What needs to be done: Please count how many lines of the data include the word "pencil". Give only that number in reply.

Information:
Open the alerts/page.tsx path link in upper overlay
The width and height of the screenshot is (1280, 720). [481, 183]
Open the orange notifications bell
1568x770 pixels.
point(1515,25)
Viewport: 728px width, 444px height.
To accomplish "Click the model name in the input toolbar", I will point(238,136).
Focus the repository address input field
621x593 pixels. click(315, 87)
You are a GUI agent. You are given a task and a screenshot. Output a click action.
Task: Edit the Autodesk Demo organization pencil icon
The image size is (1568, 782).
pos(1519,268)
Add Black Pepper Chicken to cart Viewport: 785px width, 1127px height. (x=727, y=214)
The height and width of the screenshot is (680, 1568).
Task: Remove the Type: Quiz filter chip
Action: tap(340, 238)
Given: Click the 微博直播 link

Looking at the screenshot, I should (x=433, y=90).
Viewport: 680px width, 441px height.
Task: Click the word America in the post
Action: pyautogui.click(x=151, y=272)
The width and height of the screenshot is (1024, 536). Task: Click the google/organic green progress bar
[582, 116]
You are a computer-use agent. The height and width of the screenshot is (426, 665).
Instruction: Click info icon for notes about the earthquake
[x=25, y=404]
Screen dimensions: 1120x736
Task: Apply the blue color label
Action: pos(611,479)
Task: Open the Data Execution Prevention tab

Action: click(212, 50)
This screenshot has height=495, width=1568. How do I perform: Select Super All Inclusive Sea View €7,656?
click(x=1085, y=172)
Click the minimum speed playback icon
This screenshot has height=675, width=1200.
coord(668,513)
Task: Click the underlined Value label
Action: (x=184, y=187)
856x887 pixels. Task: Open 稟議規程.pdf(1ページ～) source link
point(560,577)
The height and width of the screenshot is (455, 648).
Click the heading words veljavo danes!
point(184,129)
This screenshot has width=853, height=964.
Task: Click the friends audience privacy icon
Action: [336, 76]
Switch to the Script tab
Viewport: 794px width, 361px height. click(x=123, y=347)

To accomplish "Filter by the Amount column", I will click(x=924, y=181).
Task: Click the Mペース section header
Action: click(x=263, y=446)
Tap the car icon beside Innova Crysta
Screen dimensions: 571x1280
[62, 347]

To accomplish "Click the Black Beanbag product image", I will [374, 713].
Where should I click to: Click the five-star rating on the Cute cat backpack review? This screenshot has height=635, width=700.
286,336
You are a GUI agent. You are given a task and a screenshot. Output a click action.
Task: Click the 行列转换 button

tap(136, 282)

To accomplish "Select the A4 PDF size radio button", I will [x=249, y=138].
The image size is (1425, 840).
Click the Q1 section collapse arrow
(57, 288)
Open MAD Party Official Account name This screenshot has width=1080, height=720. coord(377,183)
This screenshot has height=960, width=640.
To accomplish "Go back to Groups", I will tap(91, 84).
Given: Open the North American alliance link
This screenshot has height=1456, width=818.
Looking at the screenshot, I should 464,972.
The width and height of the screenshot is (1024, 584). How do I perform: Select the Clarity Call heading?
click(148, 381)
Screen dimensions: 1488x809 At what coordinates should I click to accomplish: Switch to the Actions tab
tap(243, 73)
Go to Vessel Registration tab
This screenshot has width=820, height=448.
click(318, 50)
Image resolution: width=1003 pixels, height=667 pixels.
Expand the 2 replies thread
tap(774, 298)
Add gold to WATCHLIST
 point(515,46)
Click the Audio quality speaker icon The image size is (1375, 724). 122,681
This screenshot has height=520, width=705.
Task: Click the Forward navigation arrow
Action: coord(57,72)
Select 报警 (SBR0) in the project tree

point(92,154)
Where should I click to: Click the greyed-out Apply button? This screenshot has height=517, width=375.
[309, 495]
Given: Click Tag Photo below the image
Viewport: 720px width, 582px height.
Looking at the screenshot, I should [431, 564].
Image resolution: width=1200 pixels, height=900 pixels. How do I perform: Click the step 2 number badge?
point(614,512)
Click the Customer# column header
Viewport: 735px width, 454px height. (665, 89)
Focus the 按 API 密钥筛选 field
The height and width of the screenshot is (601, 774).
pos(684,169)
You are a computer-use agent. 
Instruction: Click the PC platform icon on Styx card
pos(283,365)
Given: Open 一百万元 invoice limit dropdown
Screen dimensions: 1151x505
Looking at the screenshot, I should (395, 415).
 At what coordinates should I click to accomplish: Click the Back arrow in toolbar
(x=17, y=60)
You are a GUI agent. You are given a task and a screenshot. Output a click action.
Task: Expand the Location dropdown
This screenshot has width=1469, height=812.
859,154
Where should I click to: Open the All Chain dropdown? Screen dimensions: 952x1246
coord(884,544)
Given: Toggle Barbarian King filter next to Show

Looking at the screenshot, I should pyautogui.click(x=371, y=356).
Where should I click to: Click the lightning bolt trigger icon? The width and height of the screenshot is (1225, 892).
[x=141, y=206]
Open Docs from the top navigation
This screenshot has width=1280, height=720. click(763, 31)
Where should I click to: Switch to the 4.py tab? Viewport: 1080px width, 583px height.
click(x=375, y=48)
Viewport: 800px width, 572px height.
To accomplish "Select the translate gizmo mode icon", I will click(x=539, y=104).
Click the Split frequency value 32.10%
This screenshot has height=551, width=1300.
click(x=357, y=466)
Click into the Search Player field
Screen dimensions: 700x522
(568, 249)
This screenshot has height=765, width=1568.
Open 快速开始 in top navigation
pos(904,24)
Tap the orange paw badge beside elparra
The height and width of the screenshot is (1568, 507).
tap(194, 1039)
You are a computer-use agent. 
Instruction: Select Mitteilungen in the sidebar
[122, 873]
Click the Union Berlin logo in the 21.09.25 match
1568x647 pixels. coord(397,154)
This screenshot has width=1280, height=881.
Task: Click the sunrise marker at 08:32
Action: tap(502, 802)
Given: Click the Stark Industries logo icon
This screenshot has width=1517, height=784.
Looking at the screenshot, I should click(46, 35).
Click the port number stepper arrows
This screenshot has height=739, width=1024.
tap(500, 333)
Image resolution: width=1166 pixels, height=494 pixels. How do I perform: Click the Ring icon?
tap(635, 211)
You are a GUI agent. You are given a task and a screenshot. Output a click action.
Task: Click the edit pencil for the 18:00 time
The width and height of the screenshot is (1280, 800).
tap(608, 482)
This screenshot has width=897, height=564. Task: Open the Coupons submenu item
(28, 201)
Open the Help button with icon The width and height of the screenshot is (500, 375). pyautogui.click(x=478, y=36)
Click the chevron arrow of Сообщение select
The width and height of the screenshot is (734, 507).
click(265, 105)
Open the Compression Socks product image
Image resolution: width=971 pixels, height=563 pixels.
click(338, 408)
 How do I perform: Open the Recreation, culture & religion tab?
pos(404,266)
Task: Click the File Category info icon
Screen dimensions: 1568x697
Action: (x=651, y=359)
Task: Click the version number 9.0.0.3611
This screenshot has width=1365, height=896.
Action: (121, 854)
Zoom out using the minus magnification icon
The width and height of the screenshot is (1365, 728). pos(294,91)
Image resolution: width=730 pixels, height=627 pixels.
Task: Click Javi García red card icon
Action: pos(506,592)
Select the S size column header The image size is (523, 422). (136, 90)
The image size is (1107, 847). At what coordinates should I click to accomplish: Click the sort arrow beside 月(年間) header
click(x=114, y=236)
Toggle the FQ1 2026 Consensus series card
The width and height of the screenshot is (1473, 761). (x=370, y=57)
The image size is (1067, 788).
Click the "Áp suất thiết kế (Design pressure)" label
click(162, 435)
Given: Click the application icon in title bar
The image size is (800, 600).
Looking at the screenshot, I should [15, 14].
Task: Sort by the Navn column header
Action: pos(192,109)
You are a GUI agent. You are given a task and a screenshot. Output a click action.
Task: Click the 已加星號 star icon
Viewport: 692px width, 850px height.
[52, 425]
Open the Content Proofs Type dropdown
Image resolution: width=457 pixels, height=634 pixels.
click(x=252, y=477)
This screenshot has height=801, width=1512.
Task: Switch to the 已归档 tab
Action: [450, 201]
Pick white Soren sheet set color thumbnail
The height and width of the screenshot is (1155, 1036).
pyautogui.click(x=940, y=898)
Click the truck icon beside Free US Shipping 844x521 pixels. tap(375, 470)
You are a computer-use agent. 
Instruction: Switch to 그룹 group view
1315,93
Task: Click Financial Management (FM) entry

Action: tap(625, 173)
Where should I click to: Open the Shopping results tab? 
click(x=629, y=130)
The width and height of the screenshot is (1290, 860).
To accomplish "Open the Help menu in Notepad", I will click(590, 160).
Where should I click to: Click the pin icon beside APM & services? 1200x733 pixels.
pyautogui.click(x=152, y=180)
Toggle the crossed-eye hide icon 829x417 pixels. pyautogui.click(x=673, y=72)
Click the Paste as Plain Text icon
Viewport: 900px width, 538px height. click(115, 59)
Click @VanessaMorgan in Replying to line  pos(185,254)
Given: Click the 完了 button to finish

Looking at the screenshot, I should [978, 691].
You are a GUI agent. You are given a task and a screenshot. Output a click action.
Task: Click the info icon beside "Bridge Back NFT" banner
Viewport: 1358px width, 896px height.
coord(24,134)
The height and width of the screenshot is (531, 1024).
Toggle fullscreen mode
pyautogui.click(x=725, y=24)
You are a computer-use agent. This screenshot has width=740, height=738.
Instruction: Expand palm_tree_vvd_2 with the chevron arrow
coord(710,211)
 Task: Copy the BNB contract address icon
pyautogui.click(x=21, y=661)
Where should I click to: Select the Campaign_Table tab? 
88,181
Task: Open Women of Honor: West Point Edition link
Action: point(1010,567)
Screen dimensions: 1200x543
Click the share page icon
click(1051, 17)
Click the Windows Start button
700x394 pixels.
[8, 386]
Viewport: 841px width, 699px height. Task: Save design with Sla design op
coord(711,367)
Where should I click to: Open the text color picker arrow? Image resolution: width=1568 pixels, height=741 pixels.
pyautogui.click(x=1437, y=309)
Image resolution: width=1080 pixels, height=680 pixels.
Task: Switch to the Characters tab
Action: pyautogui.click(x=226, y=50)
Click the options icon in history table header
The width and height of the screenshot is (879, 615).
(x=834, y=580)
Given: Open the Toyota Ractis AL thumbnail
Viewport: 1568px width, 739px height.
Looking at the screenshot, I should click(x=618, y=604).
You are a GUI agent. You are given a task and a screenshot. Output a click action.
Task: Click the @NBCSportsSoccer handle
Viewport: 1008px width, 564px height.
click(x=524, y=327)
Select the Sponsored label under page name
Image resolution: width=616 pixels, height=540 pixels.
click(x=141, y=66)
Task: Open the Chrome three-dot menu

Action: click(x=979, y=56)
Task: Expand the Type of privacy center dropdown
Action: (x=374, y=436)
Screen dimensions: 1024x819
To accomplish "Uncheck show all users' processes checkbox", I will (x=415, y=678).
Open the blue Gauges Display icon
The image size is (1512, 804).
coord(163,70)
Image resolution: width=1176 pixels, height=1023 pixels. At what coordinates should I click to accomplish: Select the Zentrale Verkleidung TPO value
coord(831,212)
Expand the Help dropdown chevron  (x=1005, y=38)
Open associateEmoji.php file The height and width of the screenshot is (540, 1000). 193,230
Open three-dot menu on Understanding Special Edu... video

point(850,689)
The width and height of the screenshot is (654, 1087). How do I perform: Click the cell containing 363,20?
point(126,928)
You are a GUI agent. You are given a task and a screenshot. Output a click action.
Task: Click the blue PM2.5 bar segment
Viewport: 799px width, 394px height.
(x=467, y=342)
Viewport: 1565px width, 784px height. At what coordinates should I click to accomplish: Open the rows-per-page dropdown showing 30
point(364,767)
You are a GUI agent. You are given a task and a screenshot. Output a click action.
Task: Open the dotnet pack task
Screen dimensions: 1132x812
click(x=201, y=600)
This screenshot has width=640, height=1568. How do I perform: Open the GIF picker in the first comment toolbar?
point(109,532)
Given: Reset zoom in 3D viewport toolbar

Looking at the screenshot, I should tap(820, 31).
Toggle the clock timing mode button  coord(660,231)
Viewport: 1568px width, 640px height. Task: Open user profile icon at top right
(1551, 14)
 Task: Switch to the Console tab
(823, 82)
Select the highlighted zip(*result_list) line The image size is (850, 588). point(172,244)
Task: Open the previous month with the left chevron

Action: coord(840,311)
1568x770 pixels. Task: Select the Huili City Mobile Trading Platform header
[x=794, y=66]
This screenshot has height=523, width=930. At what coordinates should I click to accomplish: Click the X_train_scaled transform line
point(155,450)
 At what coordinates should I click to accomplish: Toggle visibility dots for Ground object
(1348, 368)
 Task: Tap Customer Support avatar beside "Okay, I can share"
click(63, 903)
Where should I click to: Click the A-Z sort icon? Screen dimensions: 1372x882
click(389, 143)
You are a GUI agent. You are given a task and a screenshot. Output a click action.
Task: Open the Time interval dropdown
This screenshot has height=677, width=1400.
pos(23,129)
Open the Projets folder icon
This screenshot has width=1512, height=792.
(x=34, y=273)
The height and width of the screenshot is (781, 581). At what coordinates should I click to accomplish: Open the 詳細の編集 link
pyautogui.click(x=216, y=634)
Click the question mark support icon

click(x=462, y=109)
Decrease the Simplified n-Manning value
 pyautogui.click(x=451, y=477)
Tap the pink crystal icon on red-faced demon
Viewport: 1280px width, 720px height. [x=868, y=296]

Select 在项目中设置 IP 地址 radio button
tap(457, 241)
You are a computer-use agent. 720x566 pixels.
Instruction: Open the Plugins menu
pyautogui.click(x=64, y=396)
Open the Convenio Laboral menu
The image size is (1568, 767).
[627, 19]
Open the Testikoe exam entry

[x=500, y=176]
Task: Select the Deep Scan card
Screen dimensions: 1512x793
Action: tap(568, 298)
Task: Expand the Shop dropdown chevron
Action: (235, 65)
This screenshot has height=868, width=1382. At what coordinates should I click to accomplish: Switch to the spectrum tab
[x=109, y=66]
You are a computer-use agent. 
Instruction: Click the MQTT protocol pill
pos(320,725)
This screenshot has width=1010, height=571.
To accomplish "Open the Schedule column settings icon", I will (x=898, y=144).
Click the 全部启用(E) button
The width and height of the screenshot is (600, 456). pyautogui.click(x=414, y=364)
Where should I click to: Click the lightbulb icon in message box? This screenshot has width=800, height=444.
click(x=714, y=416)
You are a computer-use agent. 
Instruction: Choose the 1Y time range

Completed task: 2